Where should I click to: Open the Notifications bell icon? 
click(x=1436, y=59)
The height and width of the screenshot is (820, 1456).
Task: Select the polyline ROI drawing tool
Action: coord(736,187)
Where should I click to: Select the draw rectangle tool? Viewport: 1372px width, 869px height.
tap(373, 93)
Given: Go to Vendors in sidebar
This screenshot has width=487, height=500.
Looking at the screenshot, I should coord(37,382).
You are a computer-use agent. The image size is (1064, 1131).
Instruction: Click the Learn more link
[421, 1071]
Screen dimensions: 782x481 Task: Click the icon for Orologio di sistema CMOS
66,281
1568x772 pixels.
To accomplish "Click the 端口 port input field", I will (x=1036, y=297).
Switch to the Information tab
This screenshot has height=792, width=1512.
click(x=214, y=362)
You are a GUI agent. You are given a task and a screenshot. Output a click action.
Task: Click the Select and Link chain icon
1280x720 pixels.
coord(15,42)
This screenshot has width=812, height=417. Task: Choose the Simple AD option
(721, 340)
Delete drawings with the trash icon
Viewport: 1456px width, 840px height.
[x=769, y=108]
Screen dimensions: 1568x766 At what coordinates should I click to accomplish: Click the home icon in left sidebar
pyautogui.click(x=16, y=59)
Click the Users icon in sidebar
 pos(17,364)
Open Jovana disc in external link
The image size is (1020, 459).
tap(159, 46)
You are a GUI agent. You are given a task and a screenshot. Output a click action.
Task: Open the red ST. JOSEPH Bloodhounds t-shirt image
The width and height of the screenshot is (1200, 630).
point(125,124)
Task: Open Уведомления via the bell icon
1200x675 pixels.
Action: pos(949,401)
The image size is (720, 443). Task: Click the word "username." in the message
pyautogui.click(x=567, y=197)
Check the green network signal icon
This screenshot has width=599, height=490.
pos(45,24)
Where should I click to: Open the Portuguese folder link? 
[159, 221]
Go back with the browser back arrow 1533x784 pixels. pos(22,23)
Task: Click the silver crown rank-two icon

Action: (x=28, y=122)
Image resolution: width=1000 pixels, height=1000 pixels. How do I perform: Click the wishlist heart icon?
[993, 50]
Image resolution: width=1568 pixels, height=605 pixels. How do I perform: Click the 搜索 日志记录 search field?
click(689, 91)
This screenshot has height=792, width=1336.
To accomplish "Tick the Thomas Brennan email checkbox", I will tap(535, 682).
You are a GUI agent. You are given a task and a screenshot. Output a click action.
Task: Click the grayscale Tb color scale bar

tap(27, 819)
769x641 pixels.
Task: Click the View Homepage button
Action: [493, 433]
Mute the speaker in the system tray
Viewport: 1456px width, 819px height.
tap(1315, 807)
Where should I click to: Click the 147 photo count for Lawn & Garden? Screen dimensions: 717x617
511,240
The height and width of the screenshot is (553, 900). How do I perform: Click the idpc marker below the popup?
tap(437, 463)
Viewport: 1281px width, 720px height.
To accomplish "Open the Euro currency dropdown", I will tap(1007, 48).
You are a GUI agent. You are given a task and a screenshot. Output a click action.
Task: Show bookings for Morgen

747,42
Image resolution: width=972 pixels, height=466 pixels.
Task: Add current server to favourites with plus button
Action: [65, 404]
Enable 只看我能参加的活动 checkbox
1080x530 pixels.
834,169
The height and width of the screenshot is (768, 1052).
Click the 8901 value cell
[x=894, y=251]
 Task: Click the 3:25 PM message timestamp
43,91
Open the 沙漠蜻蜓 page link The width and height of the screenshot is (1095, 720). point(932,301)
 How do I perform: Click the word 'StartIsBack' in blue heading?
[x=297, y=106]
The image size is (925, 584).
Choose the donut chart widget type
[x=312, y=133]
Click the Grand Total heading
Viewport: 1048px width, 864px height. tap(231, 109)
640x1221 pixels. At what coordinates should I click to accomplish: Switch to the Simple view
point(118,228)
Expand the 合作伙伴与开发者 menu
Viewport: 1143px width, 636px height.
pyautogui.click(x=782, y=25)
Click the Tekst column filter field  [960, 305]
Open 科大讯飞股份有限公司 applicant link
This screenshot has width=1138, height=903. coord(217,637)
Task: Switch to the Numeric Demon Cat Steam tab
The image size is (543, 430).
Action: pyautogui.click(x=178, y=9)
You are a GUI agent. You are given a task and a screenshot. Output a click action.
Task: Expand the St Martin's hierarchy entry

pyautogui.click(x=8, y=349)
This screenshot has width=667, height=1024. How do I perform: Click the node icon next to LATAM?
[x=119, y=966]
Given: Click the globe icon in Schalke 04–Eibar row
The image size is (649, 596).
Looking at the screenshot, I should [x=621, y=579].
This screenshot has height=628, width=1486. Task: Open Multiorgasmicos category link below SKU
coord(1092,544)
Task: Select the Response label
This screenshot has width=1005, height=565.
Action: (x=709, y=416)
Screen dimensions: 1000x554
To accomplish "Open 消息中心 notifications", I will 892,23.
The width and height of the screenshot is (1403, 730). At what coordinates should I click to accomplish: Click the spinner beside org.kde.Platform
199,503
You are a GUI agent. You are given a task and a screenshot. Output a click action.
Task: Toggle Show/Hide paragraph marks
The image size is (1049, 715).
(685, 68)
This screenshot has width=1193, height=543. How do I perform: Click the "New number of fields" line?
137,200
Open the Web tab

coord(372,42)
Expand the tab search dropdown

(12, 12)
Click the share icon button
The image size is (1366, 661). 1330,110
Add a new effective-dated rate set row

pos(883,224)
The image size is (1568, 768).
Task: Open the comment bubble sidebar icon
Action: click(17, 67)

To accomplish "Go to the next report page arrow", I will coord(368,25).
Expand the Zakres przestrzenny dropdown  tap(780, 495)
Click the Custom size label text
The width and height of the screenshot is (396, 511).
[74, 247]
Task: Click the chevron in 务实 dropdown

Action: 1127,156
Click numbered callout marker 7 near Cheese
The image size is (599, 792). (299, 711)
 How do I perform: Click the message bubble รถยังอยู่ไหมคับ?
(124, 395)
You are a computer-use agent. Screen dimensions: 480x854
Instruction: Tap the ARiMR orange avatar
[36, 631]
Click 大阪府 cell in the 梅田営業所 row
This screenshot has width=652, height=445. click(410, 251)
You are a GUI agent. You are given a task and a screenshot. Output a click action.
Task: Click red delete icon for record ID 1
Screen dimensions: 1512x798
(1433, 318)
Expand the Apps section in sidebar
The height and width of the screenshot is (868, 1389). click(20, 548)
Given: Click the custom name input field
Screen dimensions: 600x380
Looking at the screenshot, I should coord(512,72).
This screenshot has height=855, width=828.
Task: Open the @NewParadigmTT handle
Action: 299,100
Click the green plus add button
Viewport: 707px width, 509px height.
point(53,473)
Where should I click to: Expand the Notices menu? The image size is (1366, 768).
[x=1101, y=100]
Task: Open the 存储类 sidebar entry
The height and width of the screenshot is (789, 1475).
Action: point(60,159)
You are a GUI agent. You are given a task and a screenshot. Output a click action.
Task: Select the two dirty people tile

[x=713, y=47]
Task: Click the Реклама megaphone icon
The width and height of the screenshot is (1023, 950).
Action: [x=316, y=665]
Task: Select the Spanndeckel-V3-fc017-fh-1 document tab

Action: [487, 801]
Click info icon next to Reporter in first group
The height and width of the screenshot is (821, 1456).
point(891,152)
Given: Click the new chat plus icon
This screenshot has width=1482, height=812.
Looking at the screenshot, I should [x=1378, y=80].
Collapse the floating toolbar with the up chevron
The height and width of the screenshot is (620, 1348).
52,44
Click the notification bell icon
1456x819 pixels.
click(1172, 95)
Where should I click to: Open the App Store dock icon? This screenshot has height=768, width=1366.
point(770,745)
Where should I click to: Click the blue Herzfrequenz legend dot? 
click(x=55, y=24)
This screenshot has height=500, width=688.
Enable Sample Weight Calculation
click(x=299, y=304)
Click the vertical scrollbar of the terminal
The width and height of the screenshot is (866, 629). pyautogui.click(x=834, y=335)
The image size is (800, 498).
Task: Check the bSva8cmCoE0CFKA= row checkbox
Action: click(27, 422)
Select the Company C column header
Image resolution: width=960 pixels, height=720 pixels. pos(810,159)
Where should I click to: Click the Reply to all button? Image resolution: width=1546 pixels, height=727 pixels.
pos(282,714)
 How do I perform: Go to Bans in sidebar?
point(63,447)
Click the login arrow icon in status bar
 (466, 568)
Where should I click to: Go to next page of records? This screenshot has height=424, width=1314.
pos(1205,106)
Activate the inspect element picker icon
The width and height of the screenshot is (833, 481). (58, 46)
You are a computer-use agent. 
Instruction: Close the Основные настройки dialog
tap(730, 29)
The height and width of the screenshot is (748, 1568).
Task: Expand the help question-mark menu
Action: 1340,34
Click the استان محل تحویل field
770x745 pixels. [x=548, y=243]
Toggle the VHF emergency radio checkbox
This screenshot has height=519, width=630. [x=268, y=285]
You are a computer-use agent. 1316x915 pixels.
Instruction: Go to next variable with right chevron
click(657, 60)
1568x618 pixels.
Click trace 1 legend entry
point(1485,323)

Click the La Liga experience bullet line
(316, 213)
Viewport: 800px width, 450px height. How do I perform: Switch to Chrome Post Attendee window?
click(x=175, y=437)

========

▶ [What you are asked to do]:
Write out the material from the line containing "Where should I click to: Expand" up to and including the line containing "[x=713, y=47]", copying each line exactly.

▶ [Exercise output]:
Where should I click to: Expand the Notices menu? The image size is (1366, 768).
[x=1101, y=100]
Task: Open the 存储类 sidebar entry
The height and width of the screenshot is (789, 1475).
Action: point(60,159)
You are a GUI agent. You are given a task and a screenshot. Output a click action.
Task: Select the two dirty people tile

[x=713, y=47]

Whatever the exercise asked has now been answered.